風を斬るか、鉄同士を擦り合わせる音がするだけ。
攻撃方向もランダムのはずなのに。
一つ考えられるのは、村正の精神影響によるリズム感覚の上昇。
二十四回かそこらで切り上げ、五メートル程距離を取る。
多少息は乱れているがすぐに戻せる。
「お前……食われるぞ。」
妖刀を人が使えば人の魂を食らう。
言い伝えにあるソレは、噂が本当に出来る自己暗示や必ず勝てる自信過剰、切れ味や安値ブランド品の快楽物質によるものだとジーニズが説明してくれた。
奴は赤い刀を抜きこちらへ差し向けながら答える。
「あんたこそ。
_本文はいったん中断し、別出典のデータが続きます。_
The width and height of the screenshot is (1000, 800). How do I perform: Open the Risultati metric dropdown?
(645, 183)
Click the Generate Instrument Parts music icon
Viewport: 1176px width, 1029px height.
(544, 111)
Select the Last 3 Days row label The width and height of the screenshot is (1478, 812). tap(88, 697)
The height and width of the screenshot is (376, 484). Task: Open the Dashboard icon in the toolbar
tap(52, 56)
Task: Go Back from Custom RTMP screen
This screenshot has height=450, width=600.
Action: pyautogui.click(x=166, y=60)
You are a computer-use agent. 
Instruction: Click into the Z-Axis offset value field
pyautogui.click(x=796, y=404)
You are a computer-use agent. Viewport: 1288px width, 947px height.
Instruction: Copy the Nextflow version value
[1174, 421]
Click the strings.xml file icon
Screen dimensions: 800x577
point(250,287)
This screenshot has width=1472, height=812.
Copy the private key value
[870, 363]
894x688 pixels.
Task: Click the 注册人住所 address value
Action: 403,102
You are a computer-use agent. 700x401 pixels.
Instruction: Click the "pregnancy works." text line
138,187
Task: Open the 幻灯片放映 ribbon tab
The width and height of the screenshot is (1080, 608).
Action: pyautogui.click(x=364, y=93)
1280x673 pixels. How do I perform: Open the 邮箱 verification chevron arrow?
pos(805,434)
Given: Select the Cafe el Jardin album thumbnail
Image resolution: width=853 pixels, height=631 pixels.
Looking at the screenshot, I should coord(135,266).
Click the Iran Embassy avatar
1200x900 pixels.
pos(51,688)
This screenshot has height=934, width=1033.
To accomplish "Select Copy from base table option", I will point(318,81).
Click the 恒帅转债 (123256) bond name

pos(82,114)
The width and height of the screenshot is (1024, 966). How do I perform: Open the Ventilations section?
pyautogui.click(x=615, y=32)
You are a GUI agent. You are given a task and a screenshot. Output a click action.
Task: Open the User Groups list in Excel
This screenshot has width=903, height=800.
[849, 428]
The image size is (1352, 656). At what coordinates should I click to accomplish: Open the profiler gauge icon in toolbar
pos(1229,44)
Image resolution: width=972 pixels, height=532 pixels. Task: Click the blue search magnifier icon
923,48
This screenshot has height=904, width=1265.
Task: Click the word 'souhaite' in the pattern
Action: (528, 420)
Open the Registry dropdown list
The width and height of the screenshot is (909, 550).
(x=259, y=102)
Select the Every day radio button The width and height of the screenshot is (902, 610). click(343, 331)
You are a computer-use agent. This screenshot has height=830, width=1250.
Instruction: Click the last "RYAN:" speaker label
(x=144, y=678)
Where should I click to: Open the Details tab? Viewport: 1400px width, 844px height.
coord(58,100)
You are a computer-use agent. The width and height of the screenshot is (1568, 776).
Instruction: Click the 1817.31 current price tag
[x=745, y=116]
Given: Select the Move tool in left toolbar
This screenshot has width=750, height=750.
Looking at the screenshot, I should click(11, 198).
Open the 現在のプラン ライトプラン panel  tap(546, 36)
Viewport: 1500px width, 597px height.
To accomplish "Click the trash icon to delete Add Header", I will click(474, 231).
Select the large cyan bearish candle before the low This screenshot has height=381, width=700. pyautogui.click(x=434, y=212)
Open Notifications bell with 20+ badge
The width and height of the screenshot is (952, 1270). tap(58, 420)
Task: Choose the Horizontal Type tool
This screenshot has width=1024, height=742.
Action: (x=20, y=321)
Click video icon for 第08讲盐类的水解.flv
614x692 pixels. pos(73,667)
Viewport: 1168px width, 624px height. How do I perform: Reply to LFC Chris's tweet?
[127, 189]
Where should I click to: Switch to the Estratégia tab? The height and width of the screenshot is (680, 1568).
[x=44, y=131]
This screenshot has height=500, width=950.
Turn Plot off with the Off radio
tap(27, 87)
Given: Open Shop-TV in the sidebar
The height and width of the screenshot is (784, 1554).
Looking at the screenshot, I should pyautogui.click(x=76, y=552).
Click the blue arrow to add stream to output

ソイツの加護無しで正常でいられるの?」
「使い慣れてるからな。」
適当な言葉で誤魔化す。
「力の流れでバレバレ。そういう油断にコイツは入り込んでくる。」
呆れた表情でこちらを一瞥すると、自身の村正を持ち上げて見つめる。
「そもそも、今まで傷一つ付けて来なかったのに、村正のみで浅い切り口。欲が出てるわよ。」
奴はこちらを挑発するような口振りで続ける。
「だったら……!」
俺は村正を地面に突き刺し手元から離す。
「おいおい、あんたが二刀使えって言ったのに……。」
俺らしくない。挑発に乗せられた。
「じゃあ遠慮無く……!」
奴はそう告げると姿を消す。
今度は赤い彼岸花が散る。
「彼岸ッ!!」
背中に激痛が走る。
縦の斬り下げで背中を斬られたようだ。
次の一撃は鞘で受け止める。
十字になるように受け止めたはずだが、重い。
奴は二刀を重ねていた。
全然押し返せない。
背中の痛みが全く引かない。血がボタボタと流れ落ちる。
「あれあれ? 傷塞がらないねぇ?」
そのまま受け止めきれず肩に奴の二刀が食い込む。
「そこまでよ。」
鈴が横から制裁に入ってくる。
結局鈴には、俺の心の迷いも全て見抜かされていたのだろう。
俺を嫌うこと無く付いてきたのが、功を成したのか仇と成したのか……。
「守られてるガキが何の用だ。」
奴もここまで来たら本気なのか引き下がらない。
鈴は右手をかざし、水色のガラスのような防壁を作る。
「おいッ!」
奴は怒鳴るも鈴は動じず、右手をかざし続ける。
「あんたを幼少期まで戻してもいいけど。」
鈴の言葉と同時に亜美の体を水色の球体が包み込む。
「はぁ、参ったわ。帰る帰る。」
彼女は降参の言葉と共に二刀を腰の鞘に納める。
彼女の目の色も茶色に戻り、魚の死んだ目で俺を見下す。
「随分雑魚いお兄ちゃんに世界の命運かけられたわね。」
本当に気に入らない。
鈴が手をかざすのをやめると、亜美は黒いホールを開けて帰っていく。
俺は痛みに耐えて立ち上がり、地面に刺した村正を手にする。
幻影でも見ていたのか、嘘のように傷は塞がっていく。
「星に帰って、見てもらおう。」
鈴はしゃがみ続ける俺の肩に触れ、そう言葉をかける。
「わかった……。」
握り拳を震わせながら、こう答えることしか出来なかった。
俺は彼女に能力無しでは勝てなかった。その悔しさと不安が心をぐちゃぐちゃにする。
嘘だと思いたかった。
ここ数日ジーニズが話さないこと。
優華が降りたあの日以来、能力がうまく使えないこと。
極めつけに村正に触れていないと傷が治らないこと。
俺は今、不死身になれるかどうかも怪しい。
これから回復がどうなるのかも不安だった。
立って見ていた二人は駆け寄っていく。
だが、土手上で買い物袋を落としたまま神門亜依海もそれを見ていた。
彼女は買い物袋を広い、早足でその場を去っていった。